SYNTAX and SEMANTICS

       The m17n library loads an FLT from the m17n database using the tag
       <font, layouter, FLT-NAME>. The date format of an FLT is as follows:

       FONT-LAYOUT-TABLE ::= STAGE0 STAGE *

       STAGE0 ::= CATEGORY-TABLE GENERATOR

       STAGE ::= CATEGORY-TABLE ? GENERATOR

       CATEGORY-TABLE ::= ’(’ ’category’ CATEGORY-SPEC + ’)’

       CATEGORY-SPEC ::= ’(’ CODE CATEGORY ’)’
                         | ’(’ CODE CODE CATEGORY ’)’

       CODE ::= INTEGER

       CATEGORY ::= INTEGER
       In the definition of CATEGORY-SPEC, CODE is a glyph code, and CATEGORY
       is ASCII code of an upper or lower letter, i.e. one of ’A’, ... ’Z’,
       ’a’, .. ’z’.
       The first form of CATEGORY-SPEC assigns CATEGORY to a glyph whose code
       CODE. The second form assigns CATEGORY to glyphs whose code falls
       between the two CODEs.

       GENERATOR ::= ’(’ ’generator’ RULE MACRO-DEF * ’)’

       RULE ::= REGEXP-BLOCK | MATCH-BLOCK | SUBST-BLOCK | COND-BLOCK
                | DIRECT-CODE | COMBINING-SPEC | OTF-SPEC
                | PREDEFINED-RULE | MACRO-NAME

       MACOR-DEF ::= ’(’ MACRO-NAME RULE + ’)’
       Each RULE specifies glyphs to be consumed and glyphs to be produced.

**Stored data**
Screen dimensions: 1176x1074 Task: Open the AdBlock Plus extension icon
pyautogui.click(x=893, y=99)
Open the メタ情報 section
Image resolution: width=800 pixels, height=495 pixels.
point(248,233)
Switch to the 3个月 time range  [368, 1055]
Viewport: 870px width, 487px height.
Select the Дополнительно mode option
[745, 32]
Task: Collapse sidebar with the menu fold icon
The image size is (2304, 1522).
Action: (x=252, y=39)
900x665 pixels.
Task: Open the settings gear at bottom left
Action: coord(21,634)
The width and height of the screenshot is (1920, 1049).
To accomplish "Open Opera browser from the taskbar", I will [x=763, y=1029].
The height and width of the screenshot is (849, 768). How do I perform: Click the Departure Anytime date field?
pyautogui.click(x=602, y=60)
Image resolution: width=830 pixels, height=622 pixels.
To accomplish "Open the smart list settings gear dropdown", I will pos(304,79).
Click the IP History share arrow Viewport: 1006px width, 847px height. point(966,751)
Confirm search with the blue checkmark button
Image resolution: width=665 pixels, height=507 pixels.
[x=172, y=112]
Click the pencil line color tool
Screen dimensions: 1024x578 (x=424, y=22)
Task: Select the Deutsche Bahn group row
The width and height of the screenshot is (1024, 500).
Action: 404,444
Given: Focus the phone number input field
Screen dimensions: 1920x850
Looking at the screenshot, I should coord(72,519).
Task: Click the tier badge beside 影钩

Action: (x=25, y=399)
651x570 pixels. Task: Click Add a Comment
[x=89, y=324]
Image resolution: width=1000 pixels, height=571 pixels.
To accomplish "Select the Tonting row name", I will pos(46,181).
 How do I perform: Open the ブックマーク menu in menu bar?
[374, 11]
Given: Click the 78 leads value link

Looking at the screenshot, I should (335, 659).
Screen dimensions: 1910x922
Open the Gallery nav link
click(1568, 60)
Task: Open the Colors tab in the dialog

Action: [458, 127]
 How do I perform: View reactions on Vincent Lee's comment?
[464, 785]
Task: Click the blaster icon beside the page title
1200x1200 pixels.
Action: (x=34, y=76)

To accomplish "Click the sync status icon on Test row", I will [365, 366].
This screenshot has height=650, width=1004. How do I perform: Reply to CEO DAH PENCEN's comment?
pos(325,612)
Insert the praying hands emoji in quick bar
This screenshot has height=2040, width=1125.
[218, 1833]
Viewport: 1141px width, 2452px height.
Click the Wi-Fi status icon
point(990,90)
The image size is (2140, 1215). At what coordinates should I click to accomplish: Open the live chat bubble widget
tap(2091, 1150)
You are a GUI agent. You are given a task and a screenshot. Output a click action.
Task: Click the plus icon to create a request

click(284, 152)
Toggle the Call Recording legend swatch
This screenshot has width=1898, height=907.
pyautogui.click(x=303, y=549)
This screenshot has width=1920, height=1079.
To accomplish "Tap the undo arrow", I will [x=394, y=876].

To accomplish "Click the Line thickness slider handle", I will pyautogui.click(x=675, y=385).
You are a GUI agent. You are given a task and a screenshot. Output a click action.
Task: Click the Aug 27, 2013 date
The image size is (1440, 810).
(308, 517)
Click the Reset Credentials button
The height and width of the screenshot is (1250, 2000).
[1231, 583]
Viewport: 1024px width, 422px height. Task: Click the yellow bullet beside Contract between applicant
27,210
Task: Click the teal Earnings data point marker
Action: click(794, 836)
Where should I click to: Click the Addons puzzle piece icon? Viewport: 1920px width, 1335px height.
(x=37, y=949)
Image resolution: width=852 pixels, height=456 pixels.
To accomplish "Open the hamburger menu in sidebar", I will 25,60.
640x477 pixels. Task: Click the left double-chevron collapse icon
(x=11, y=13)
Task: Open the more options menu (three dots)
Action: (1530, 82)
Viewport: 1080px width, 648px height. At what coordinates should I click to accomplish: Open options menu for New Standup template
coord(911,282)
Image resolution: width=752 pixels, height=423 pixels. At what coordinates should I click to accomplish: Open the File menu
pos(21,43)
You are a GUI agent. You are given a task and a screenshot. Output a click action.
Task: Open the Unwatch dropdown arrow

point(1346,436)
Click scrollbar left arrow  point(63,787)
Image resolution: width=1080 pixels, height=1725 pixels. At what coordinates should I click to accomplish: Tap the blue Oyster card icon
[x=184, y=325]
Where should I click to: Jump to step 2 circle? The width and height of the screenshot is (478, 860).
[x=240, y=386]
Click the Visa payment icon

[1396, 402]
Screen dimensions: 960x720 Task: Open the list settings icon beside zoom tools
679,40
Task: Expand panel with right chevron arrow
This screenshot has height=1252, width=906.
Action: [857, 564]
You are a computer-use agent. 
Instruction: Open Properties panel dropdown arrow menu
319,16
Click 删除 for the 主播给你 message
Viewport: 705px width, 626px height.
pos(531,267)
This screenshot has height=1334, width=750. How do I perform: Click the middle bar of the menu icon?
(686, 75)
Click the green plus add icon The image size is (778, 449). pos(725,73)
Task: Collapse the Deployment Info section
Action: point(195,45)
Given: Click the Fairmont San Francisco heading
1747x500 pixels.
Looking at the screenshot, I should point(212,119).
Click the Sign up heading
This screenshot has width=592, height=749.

**Required work**
1. Can you copy the FLT syntax text starting at "GENERATOR ::= ’(’" and ending at "to be produced.", substituting "read" for "consumed"?
2. Can you pick up the description of the m17n font layout table syntax right after its last sentence and keep writing it?
The items have no connection to the FLT syntax text.

**Answers per task**
1.
GENERATOR ::= ’(’ ’generator’ RULE MACRO-DEF * ’)’

       RULE ::= REGEXP-BLOCK | MATCH-BLOCK | SUBST-BLOCK | COND-BLOCK
                | DIRECT-CODE | COMBINING-SPEC | OTF-SPEC
                | PREDEFINED-RULE | MACRO-NAME

       MACOR-DEF ::= ’(’ MACRO-NAME RULE + ’)’
       Each RULE specifies glyphs to be read and glyphs to be produced.

2.
       When some glyphs are consumed, they are taken away from the current
       run. A rule may fail in some condition. If not described explicitly to
       fail, it should be regarded that the rule succeeds.

       DIRECT-CODE ::= INTEGER
       This rule consumes no glyph and produces a glyph which has the
       following attributes:
       · code : INTEGER plus the default code-offset
       · combining-spec : default value
       · left-padding-flag : default value
       · right-padding-flag : zero
       After having produced the glyph, the default code-offset, combining-
       spec, and left-padding-flag are all reset to zero.

       PREDEFINED-RULE ::= ’=’ | ’*’ | ’<’ | ’>’ | ’|’ | ’[’ | ’]’
       They perform actions as follows.
       · =
       This rule consumes the first glyph in the current run and produces the
       same glyph. It fails if the current run is empty.

       · *
       This rule repeatedly executes the previous rule. If the previous rule
       fails, this rule does nothing and fails.

       · <
       This rule specifies the start of a grapheme cluster.

       · >
       This rule specifies the end of a grapheme cluster.

       · @[
       This rule sets the default left-padding-flag to 1. No glyph is
       consumed. No glyph is produced.

       · @]
       This rule changes the right-padding-flag of the lastly generated glyph
       to 1. No glyph is consumed. No glyph is produced.

       · |
       This rule consumes no glyph and produces a special glyph whose category
       is ’ ’ and other attributes are zero. This is the only rule that
       produces that special glyph.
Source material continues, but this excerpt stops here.